WHAT THIS TASK INVOLVES —
For each line of the data that includes the word "logo", copy the line.

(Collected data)
----------

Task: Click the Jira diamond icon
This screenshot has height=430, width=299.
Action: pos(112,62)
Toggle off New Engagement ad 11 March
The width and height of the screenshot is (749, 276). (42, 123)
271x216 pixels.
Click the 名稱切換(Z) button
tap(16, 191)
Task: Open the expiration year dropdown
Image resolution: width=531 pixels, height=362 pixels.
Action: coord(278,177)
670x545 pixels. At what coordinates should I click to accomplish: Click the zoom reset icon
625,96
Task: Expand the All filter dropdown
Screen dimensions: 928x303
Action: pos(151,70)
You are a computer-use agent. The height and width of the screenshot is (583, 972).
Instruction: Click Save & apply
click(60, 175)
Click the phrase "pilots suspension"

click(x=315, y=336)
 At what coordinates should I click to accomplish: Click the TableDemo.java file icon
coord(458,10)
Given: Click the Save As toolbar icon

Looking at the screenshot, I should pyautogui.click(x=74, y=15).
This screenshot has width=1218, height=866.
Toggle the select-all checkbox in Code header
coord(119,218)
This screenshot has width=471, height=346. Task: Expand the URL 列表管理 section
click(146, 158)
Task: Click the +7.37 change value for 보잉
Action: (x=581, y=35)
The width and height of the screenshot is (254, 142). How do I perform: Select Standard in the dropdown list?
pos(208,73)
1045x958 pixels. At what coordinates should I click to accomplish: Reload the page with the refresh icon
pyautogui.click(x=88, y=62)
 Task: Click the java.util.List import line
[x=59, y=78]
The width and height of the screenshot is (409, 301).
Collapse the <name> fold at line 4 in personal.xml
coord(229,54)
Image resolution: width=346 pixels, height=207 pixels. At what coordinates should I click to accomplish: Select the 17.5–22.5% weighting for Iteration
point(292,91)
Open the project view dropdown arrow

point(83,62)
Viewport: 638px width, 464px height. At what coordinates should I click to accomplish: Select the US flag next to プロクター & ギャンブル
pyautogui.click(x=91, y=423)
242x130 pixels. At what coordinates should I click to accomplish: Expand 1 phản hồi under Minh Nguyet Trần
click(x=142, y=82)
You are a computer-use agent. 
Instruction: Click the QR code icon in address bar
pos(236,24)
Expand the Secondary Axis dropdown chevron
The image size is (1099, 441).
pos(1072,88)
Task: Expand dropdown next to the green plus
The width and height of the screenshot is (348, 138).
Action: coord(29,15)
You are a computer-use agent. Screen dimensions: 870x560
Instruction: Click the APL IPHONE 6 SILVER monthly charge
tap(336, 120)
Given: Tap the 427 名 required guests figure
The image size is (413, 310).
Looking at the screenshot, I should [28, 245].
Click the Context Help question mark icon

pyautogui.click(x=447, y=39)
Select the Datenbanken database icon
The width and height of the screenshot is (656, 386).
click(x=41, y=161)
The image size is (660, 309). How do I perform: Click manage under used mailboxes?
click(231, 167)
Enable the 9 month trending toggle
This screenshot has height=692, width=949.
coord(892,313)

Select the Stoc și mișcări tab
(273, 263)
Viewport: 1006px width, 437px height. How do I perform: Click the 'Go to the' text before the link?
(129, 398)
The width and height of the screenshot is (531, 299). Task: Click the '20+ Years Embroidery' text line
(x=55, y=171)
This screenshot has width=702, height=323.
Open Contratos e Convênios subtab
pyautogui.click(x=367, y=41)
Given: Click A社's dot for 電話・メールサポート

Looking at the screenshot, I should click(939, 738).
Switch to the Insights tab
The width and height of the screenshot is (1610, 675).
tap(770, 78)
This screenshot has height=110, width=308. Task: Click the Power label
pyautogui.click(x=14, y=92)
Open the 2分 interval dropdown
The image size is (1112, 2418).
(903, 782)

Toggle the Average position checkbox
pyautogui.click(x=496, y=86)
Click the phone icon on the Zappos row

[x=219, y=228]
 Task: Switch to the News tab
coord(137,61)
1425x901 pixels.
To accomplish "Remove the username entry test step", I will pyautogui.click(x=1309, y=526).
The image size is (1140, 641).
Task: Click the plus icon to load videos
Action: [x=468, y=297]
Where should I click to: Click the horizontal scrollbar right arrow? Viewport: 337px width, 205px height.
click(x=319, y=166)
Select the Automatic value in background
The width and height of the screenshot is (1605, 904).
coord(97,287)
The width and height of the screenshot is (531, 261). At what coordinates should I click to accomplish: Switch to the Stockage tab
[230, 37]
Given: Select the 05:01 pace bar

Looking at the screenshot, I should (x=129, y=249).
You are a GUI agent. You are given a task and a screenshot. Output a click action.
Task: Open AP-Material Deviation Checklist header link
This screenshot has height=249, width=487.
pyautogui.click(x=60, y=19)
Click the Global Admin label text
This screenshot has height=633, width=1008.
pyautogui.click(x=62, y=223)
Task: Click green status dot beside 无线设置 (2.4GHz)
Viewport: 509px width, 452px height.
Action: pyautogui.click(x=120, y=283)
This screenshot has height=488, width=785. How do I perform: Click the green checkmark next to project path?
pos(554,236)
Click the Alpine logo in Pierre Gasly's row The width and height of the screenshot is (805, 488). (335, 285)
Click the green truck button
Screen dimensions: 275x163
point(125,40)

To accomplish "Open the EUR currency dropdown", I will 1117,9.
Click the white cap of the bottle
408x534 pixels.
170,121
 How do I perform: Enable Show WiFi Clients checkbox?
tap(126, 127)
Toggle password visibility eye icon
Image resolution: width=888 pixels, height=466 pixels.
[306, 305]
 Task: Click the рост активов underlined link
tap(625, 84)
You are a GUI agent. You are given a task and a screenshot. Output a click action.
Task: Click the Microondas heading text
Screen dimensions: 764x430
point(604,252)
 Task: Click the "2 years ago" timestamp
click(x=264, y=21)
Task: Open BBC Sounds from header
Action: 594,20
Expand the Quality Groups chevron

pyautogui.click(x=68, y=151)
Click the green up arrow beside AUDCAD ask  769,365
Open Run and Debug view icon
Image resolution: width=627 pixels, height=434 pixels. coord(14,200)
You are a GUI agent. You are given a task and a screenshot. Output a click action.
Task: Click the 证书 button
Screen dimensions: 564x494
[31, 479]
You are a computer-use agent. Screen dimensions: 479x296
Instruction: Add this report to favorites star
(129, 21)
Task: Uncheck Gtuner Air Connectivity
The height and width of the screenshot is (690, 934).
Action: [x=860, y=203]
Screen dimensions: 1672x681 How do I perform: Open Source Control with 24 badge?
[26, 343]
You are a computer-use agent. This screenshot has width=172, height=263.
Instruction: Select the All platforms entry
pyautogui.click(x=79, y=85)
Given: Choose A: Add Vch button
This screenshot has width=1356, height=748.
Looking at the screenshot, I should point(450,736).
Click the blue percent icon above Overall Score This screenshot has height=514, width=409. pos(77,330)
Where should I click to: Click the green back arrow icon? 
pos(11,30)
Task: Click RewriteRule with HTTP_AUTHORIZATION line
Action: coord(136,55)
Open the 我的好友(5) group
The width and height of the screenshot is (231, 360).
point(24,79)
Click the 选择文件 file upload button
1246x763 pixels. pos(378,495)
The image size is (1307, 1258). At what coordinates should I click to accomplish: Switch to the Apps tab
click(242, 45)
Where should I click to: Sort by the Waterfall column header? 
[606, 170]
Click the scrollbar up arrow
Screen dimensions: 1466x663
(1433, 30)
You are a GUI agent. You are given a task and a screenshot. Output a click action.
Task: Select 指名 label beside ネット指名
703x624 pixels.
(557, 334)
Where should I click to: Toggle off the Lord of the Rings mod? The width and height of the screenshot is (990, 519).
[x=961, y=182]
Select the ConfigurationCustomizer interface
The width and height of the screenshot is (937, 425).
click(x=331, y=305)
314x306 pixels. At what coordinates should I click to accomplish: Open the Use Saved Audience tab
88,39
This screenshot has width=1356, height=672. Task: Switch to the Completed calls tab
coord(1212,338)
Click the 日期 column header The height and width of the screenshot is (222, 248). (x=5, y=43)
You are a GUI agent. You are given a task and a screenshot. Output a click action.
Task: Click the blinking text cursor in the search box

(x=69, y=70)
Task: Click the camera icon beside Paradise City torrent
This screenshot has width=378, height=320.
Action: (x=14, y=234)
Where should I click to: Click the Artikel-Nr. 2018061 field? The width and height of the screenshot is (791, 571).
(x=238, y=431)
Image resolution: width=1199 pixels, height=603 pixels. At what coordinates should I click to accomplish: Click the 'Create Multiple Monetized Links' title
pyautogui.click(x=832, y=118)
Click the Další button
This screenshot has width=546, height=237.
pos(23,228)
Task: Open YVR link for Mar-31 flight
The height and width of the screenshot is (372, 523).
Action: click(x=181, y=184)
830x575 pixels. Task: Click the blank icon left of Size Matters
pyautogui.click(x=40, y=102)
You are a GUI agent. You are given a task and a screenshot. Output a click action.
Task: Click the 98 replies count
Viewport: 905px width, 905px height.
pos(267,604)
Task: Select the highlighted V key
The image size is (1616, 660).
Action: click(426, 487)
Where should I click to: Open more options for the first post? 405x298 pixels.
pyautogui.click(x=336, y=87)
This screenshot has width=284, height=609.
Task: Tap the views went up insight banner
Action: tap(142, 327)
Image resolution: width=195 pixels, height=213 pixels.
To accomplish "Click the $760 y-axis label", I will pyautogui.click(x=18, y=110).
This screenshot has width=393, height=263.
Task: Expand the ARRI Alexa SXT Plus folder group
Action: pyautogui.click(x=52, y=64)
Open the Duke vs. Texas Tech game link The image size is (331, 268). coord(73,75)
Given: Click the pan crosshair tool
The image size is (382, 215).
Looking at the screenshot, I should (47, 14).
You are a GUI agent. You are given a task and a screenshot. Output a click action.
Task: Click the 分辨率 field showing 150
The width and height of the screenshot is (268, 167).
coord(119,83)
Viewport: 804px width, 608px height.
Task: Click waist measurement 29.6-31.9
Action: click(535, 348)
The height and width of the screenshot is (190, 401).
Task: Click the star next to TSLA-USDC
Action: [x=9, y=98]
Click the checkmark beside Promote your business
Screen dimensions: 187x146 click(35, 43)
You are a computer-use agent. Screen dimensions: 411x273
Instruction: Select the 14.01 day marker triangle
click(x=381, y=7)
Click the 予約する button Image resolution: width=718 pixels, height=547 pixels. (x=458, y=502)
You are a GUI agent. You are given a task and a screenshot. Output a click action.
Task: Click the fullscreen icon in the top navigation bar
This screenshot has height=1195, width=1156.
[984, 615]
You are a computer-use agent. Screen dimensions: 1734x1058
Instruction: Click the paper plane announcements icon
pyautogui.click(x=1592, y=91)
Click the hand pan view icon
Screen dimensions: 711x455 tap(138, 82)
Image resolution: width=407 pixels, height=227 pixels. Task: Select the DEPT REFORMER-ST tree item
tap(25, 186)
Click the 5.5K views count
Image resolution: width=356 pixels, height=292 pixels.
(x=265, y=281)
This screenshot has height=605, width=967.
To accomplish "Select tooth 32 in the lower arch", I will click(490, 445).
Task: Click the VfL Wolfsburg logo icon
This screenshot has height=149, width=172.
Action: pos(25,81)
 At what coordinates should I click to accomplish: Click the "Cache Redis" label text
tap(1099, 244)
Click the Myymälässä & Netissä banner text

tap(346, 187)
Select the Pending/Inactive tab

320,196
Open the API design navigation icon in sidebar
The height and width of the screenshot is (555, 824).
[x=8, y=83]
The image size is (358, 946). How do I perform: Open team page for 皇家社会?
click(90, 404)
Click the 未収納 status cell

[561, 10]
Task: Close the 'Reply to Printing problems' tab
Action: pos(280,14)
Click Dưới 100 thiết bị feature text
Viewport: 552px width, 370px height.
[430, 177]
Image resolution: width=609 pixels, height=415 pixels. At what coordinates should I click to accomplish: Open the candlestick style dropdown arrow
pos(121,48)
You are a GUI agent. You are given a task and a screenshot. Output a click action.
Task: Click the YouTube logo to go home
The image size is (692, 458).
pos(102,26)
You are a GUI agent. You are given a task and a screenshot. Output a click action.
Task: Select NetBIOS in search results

----------

RESPONSE AREA —
Click the Alpine logo in Pierre Gasly's row The width and height of the screenshot is (805, 488). (335, 285)
Task: Click the VfL Wolfsburg logo icon
Task: Click the YouTube logo to go home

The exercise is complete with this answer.